Youlden, DR, Baade, PD, Frazier, AL, Gupta, S, Gottardo, NG, Moore, AS, Aitken, JF
Acta oncologica (Stockholm, Sweden). 2023;(10):1256-1264
Abstract
BACKGROUND The Toronto Paediatric Cancer Stage Guidelines are a compendium of staging systems developed to facilitate collection of consistent and comparable data on stage at diagnosis for childhood cancers by cancer registries. MATERIAL AND METHODS This retrospective, observational cohort study investigated changes in stage-specific incidence and survival for children diagnosed between 2000-2008 compared to 2009-2017 using the population-based Australian Childhood Cancer Registry. Information on mortality for each patient was available to 31st December 2020. Shifts in incidence by stage were evaluated using chi-square tests, and differences in stage-specific five-year observed survival for all causes of death over time were assessed using flexible parametric models. RESULTS Stage was assigned according to the Toronto Guidelines for 96% (n = 7944) of the total study cohort (n = 8292).

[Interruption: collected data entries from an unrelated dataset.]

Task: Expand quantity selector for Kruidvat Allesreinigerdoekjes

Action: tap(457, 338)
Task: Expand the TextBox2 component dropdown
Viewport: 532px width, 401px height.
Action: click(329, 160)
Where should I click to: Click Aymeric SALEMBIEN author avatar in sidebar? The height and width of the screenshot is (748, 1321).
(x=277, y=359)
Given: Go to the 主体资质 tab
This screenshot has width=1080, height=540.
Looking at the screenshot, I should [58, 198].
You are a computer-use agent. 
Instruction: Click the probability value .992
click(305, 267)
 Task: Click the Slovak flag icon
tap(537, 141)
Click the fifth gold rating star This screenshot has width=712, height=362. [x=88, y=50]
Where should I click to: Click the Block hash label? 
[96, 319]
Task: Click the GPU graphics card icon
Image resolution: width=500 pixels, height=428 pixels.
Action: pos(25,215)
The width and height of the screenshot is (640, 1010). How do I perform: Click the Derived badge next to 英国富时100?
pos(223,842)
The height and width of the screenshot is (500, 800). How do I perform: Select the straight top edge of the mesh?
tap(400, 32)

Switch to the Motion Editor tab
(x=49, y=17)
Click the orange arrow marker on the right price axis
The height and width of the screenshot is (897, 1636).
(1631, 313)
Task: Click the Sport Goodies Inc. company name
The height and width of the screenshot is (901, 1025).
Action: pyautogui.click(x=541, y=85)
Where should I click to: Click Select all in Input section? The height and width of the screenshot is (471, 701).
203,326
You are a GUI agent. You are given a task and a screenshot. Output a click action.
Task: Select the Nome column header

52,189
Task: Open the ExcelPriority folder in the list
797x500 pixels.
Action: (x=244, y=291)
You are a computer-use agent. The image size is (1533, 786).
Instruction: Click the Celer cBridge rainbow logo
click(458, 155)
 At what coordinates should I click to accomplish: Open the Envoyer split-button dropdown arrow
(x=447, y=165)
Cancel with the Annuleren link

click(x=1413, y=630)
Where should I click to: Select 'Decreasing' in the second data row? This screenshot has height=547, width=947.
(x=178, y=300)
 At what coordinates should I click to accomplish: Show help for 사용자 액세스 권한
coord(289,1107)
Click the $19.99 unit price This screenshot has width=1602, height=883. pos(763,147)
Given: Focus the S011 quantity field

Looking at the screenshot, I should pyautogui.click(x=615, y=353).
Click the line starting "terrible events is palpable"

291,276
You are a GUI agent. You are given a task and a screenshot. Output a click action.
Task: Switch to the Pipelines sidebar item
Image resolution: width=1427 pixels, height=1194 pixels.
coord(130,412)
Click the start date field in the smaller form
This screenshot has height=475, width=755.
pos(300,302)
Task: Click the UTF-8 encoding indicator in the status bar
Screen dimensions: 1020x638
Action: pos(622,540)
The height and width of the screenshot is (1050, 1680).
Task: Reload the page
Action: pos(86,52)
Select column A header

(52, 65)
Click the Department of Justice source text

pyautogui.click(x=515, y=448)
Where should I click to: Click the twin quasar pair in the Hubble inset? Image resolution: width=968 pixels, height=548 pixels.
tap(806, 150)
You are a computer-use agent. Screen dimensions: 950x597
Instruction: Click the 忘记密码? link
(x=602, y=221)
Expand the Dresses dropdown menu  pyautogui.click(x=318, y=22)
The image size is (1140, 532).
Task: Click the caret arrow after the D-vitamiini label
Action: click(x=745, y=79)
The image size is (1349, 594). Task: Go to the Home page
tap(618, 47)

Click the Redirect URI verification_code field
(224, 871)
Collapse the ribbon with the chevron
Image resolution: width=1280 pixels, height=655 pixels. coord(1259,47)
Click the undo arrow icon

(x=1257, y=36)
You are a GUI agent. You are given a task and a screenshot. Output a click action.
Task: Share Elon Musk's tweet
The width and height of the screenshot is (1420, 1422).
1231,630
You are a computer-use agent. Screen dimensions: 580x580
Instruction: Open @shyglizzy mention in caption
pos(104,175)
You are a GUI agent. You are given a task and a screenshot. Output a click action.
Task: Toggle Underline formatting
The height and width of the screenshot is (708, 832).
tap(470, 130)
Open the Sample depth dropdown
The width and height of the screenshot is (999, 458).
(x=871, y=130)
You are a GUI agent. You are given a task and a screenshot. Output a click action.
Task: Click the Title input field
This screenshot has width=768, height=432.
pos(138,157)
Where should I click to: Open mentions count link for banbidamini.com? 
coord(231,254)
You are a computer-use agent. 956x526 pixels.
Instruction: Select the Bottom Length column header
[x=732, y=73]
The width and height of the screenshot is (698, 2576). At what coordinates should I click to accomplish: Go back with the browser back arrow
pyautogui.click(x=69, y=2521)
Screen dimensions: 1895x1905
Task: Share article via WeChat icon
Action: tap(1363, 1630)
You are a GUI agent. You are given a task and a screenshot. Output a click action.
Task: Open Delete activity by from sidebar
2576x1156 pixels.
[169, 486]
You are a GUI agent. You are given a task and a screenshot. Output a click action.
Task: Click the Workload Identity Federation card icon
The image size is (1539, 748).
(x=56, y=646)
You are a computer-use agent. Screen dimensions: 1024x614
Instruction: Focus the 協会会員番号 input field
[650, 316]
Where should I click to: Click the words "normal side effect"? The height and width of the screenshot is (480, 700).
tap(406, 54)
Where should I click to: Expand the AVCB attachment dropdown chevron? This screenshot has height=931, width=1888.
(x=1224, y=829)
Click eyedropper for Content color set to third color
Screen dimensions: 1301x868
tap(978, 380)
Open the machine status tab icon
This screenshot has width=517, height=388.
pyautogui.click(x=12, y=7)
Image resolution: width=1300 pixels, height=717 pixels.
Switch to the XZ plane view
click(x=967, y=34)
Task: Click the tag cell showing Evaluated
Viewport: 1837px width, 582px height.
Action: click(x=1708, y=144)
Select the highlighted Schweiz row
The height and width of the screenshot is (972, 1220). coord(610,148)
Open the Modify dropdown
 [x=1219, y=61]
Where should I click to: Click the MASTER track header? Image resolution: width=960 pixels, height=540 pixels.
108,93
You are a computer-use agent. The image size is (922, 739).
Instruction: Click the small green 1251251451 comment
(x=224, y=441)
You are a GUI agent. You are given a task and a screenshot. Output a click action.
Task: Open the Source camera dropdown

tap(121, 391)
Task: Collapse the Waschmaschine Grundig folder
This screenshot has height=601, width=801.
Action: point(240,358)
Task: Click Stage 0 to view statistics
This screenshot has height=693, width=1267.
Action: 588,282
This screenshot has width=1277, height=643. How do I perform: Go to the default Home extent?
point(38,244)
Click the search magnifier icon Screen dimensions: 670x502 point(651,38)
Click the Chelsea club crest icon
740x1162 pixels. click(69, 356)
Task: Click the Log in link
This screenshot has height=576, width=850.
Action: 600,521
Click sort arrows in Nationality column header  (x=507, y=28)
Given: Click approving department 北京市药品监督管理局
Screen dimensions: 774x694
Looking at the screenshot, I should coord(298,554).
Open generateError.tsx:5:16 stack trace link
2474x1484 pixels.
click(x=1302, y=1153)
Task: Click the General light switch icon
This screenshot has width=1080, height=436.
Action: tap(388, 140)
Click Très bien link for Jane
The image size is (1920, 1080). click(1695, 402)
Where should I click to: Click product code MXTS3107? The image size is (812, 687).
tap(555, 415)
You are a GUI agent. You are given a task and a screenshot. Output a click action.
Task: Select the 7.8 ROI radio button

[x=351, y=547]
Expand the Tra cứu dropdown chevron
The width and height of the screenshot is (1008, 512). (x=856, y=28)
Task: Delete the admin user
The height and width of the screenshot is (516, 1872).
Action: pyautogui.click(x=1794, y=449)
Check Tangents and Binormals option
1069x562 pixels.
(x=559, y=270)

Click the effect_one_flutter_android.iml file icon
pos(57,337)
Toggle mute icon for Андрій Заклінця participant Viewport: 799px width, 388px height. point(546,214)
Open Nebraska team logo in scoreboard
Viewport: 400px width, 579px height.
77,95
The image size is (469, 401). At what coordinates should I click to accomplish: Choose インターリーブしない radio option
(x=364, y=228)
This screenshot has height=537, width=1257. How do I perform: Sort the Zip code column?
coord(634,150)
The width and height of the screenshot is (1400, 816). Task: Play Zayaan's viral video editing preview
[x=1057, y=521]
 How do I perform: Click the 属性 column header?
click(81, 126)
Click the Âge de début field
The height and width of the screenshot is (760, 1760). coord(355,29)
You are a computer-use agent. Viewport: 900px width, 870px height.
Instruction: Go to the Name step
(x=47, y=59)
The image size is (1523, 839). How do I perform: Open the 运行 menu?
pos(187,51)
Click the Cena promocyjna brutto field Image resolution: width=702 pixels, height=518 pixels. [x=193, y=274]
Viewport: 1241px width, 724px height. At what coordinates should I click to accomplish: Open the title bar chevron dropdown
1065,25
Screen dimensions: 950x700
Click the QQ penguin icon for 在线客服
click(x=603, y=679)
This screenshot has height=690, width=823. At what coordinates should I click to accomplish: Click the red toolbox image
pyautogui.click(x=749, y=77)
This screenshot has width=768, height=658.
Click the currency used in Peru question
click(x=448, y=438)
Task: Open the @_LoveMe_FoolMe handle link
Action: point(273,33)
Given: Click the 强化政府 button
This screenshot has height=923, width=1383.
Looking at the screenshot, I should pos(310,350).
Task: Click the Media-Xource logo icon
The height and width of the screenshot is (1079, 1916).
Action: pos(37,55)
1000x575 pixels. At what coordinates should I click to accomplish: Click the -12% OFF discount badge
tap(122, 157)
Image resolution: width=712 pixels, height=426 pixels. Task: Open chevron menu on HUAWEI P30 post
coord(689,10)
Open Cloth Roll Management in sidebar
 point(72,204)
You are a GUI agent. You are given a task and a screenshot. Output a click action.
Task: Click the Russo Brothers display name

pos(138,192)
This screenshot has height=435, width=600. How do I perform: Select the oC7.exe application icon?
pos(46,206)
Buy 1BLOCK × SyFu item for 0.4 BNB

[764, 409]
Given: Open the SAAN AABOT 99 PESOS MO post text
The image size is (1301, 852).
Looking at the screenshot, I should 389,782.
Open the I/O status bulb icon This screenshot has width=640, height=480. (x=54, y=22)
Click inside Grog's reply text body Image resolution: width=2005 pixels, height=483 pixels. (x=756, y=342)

Changes in the distribution of incidence by stage between the two diagnosis periods were observed for retinoblastoma, with stage 0 increasing from 26% to 37% of cases (p = 0.02), and hepatoblastoma, with metastatic disease increasing from 22% to 39% of cases (p = 0.04). There were large gains in stage-specific survival over time for stage IV rhabdomyosarcoma (five-year adjusted mortality hazard ratio for 2009-2017 compared to 2000-2008 of 0.38, 95% CI 0.19-0.77; p = 0.01), stage M3 for medulloblastoma (HR = 0.41, 95% CI 0.21-0.79; p = 0.01) and metastatic neuroblastoma excluding stage MS (HR = 0.61, 95% CI 0.44-0.84; p < 0.01). CONCLUSION These results indicate that improvements in childhood cancer survival in Australia are most likely due to refined management rather than changes in stage at diagnosis, particularly for metastatic solid tumours. Wide international uptake of the Toronto Guidelines will allow comprehensive evaluation of differences in survival between countries.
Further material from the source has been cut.